Prove that the standard deviation of the first $n$ natural numbers is $\sqrt{\frac{n^2-1}{12}}$.

Answer 1

STEP 1 : Assumption

Let the first $n$ natural numbers be $1,2,3,4,.......,n$.

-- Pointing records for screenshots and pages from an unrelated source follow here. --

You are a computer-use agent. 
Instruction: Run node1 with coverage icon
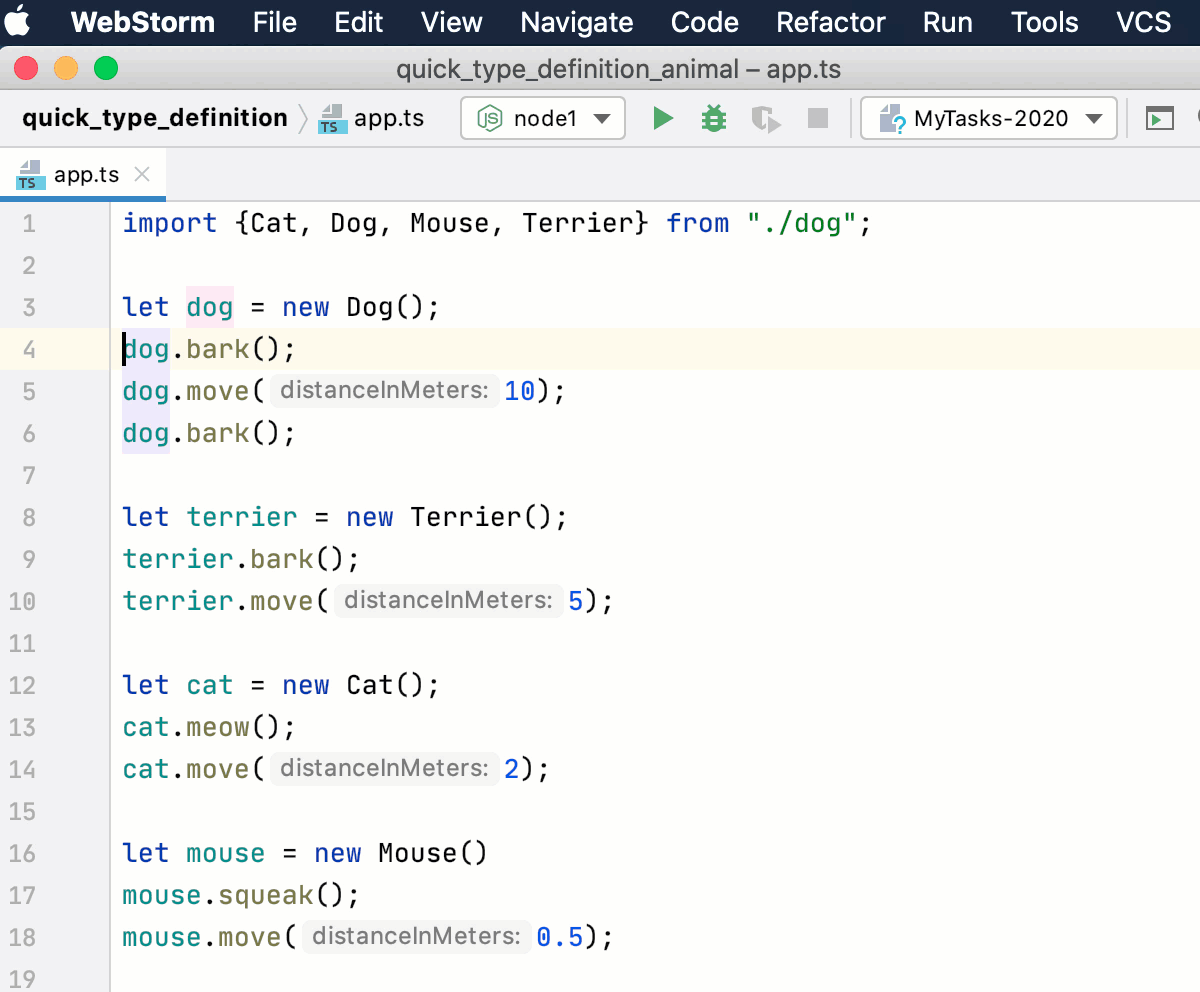[765, 118]
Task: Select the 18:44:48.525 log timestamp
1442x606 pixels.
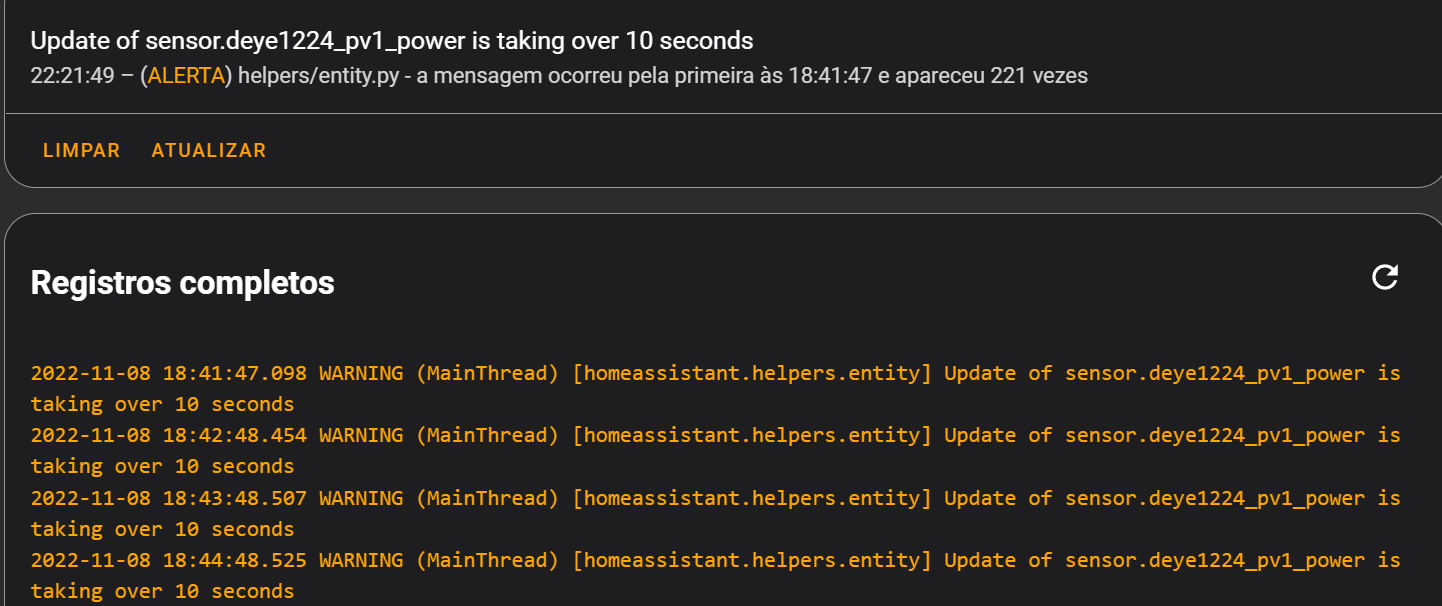Action: (x=234, y=560)
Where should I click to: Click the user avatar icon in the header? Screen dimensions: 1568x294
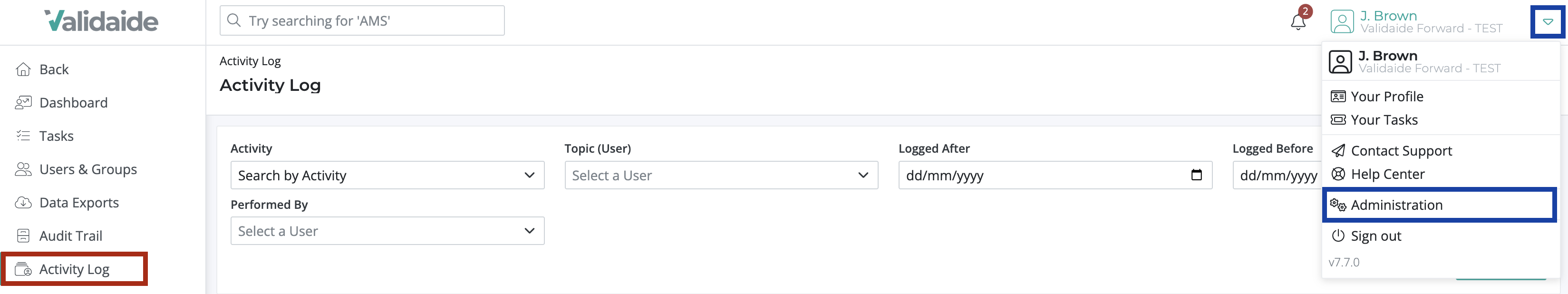click(x=1342, y=21)
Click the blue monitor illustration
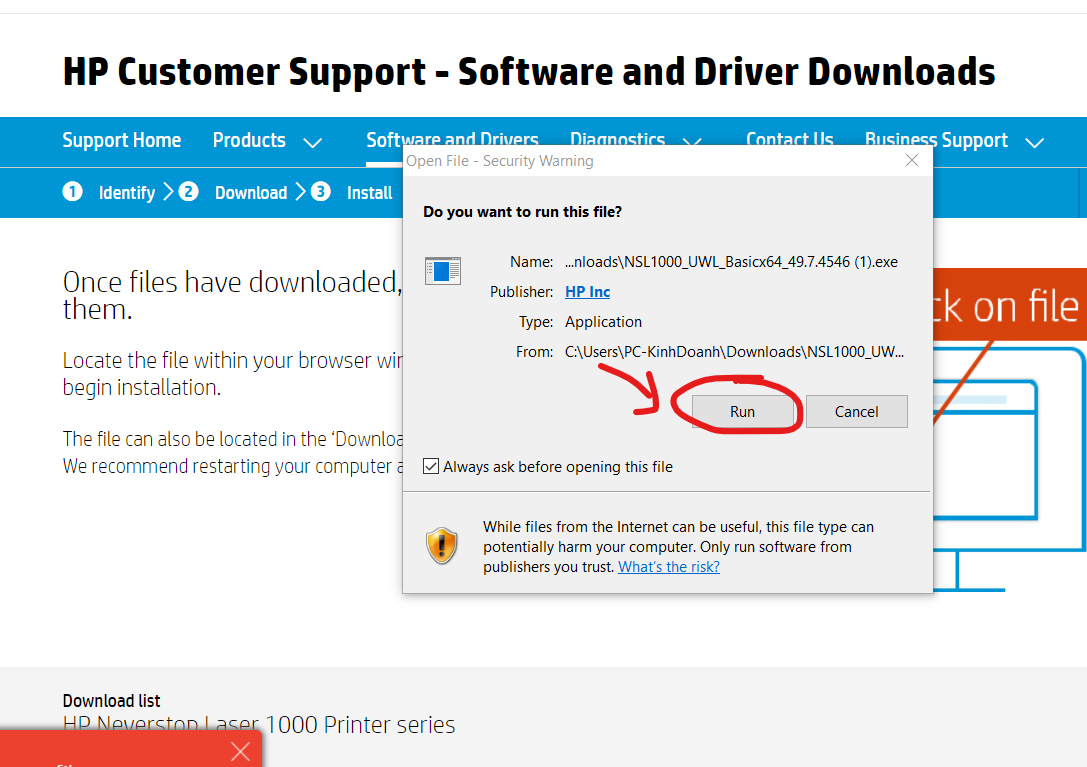1087x767 pixels. 1010,470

Sum of first $n$ natural numbers $\sum _{}x=\frac{n(n+1)}{2}$

Sum of the square of the first $n$ natural numbers is $\sum _{}{x}^2=\frac{n(n+1)\left(2n+1\right)}{6}$

STEP 2 : Finding the standard deviation

The standard deviation, $\sigma =\sqrt{\frac{\sum _{}{x}^2}{n}-{\left(\frac{\sum _{}x}{n}\right)}^2}$

$\sigma =\sqrt{\frac{{\displaystyle \frac{n(n+1)(2n+1)}{6}}}{n}-{\left(\frac{{\displaystyle \frac{n(n+1)}{2}}}{n}\right)}^2}$

$\sigma =\sqrt{\frac{{\displaystyle n(n+1)(2n+1)}}{6n}-{\left(\frac{{\displaystyle n(n+1)}}{2n}\right)}^2}$

$\sigma =\sqrt{\frac{{\displaystyle (n+1)(2n+1)}}{6}-\frac{{\displaystyle {(n+1)}^2}}{4}}$

$\sigma =\sqrt{\left(\frac{n+1}{2}\right)\left[\frac{{\displaystyle (2n+1)}}{3}-\frac{{\displaystyle (n+1)}}{2}\right]}$

$\sigma =\sqrt{\left(\frac{n+1}{2}\right)\left[\frac{{\displaystyle 2(2n+1)-3(n+1)}}{6}\right]}$

$\sigma =\sqrt{\left(\frac{n+1}{2}\right)\left[\frac{{\displaystyle 4n+2-(3n+3)}}{6}\right]}$

$\sigma =\sqrt{\left(\frac{n+1}{2}\right)\left(\frac{{\displaystyle 4n+2-3n-3}}{6}\right)}$

$\sigma =\sqrt{\left(\frac{n+1}{2}\right)\left(\frac{{\displaystyle n-1}}{6}\right)}$

$\sigma =\sqrt{\frac{{\displaystyle n^2-1}}{12}}$

Hence, the standard deviation of the first $n$ natural numbers is $\sqrt{\frac{n^2-1}{12}}$.